Fraudsters in a pandemic will be ‘running rampant’

But even with these safeguards to continue operations and compliance teams remaining roughly unscathed, banks and other financial institutions will be hard pressed to identify the bulk of illicit funds that could be flowing through their institutions.

For bad guys, there has “never been a better time to commit fraud,” said a former federal investigator now doing compliance at a large financial institution in the U.S., who asked not to be named. “We are already in the midst of a renaissance of fraud” and a virus weakening compliance officers, investigators and prosecutors will only make things worse.

Overall, fraudsters are “going to run rampant,” said the person, adding that the U.S. Department of Justice (DOJ) may need to shift resources and make a concerted effort to go after the mushrooming number of frauds, which could soar in number and the individual and cumulative amount stolen from victims.

The moves could be similar to how in recent decades a host of agencies banded together for the seemingly unwinnable “War on Drugs,” said the person, adding that the U.S. may have to consider changing laws to increase prison time and bake in enhancements for those convicted of large-scale frauds or have been deemed serial fraudsters themselves.

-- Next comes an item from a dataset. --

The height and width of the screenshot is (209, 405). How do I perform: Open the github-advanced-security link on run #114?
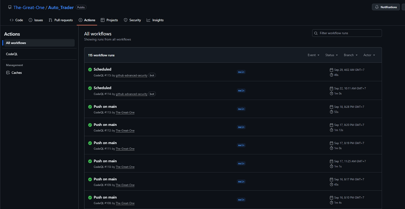[131, 94]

The U.S. should consider taking drastic measures against individuals and organized criminal groups engaged in expansive fraud schemes, including strengthening civil measures to freeze and seize their assets during investigations and even a crafting a public database of Serial Fraudsters to help institutions not grant profligate proliferators of fraud accounts in the first place.

Whether they are targeting securities or savings accounts, credit cards or tax returns, “frauds are already out of control,” said the former investigator, adding that during a pandemic, fraudsters will be “trying to scam grandma and grandpa even more.”

For bad guys, there has “never been a better time to commit fraud,” than during a natural disaster or global catastrophe – a former federal investigator now doing compliance at a large financial institution in the U.S.